## DATA

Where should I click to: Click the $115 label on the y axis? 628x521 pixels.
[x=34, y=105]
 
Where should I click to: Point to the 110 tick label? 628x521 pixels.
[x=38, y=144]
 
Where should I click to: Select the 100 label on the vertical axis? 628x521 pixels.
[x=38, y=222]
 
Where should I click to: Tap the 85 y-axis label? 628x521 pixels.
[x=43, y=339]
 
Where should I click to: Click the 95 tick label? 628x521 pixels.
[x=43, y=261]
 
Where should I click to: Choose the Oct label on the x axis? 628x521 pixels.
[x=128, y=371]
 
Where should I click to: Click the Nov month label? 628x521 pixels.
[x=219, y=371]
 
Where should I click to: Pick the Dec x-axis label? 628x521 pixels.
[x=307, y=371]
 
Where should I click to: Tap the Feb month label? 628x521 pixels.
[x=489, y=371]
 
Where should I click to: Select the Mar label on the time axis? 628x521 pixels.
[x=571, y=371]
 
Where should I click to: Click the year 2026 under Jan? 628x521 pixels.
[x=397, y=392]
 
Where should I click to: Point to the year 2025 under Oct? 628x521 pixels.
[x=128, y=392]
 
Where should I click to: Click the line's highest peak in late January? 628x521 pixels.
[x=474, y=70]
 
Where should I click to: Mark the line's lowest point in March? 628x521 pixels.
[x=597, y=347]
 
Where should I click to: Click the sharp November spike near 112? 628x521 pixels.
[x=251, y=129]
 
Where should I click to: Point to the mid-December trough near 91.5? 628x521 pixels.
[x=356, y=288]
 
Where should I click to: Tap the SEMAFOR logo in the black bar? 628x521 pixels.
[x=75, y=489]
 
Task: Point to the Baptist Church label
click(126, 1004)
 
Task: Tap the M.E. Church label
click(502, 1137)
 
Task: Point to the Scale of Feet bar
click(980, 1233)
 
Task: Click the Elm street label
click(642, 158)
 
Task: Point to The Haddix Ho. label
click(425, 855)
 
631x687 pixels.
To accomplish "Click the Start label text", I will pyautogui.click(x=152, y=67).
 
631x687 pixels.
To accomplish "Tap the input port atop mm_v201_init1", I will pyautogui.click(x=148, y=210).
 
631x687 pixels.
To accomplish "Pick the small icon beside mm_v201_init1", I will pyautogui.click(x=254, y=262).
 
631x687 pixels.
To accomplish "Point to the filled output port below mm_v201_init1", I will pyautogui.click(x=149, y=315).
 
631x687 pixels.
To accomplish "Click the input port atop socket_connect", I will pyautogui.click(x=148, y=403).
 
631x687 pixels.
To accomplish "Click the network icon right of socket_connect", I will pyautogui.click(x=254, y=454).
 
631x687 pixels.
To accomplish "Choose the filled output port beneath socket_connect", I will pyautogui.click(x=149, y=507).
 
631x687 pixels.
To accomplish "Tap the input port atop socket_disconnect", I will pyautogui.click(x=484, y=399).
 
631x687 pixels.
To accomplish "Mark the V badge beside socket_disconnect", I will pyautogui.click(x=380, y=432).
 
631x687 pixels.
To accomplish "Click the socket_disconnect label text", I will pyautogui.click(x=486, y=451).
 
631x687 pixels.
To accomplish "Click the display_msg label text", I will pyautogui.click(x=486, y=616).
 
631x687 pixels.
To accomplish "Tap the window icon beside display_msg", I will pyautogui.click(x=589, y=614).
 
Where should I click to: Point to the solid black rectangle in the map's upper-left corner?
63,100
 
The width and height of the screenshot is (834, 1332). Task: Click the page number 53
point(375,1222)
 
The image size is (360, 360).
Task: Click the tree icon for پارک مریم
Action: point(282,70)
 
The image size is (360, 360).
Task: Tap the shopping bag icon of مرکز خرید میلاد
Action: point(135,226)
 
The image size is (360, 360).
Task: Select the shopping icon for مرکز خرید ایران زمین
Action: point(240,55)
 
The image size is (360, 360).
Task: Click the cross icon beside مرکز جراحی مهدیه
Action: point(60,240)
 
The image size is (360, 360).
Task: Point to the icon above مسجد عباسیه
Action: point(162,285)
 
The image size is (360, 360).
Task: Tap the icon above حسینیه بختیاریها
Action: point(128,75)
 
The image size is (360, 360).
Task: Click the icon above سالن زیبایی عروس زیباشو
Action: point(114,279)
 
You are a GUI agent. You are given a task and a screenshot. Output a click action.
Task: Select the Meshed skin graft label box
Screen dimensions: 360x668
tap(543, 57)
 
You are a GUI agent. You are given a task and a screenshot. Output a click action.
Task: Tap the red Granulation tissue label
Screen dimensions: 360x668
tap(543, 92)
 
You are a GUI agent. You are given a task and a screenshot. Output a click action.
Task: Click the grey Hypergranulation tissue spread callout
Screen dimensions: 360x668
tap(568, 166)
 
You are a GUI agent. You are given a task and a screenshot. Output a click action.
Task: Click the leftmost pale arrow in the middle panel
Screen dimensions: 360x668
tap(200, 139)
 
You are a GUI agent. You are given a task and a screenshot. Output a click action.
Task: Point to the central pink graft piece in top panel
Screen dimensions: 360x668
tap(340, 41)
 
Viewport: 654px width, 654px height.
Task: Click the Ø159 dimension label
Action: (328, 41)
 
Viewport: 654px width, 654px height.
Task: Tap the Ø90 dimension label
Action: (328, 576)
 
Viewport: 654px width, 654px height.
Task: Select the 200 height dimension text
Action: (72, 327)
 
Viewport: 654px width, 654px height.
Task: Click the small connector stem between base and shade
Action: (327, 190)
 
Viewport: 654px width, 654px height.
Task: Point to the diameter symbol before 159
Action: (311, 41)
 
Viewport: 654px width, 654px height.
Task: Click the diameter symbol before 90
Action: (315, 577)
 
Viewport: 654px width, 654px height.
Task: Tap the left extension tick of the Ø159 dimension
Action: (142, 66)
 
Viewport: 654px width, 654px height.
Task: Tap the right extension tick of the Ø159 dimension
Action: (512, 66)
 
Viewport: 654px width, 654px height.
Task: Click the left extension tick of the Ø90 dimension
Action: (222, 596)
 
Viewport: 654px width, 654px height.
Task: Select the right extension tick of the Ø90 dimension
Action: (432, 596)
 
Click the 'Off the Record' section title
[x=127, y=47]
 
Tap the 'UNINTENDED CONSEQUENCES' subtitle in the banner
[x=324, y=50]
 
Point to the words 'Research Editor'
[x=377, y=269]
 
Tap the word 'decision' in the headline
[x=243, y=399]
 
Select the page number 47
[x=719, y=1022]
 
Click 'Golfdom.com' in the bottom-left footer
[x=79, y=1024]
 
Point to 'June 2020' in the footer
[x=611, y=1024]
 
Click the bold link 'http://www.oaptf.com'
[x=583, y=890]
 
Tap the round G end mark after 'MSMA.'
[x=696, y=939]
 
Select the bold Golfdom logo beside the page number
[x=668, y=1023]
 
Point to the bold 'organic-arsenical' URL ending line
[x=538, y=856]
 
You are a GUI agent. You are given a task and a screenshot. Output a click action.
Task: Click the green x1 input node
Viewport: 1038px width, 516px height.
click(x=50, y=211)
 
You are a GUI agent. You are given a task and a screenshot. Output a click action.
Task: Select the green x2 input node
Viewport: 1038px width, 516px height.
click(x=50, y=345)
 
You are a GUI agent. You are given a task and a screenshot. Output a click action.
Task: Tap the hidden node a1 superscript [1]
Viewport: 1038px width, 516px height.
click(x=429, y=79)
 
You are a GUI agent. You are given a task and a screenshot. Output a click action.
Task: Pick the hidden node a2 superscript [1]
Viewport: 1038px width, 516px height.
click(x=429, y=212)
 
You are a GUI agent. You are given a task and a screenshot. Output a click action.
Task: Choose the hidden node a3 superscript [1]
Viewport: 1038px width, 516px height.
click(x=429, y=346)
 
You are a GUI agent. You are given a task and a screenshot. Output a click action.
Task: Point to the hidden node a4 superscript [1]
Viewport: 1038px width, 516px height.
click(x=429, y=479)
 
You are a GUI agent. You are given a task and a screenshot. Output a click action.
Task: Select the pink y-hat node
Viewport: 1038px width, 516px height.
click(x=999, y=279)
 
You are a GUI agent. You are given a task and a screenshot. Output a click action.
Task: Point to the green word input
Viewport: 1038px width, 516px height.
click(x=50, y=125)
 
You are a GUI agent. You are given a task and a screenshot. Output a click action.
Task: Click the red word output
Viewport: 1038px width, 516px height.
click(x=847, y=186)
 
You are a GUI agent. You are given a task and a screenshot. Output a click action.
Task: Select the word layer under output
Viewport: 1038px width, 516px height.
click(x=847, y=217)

## EXERCISE OBJECTIVE
Copy out the lines from the line with "Where should I click to: Click the line's" to the line with "[x=251, y=129]", both included, character for character.

## PROBLEM SOLUTION
Where should I click to: Click the line's highest peak in late January? 628x521 pixels.
[x=474, y=70]
 
Where should I click to: Mark the line's lowest point in March? 628x521 pixels.
[x=597, y=347]
 
Where should I click to: Click the sharp November spike near 112? 628x521 pixels.
[x=251, y=129]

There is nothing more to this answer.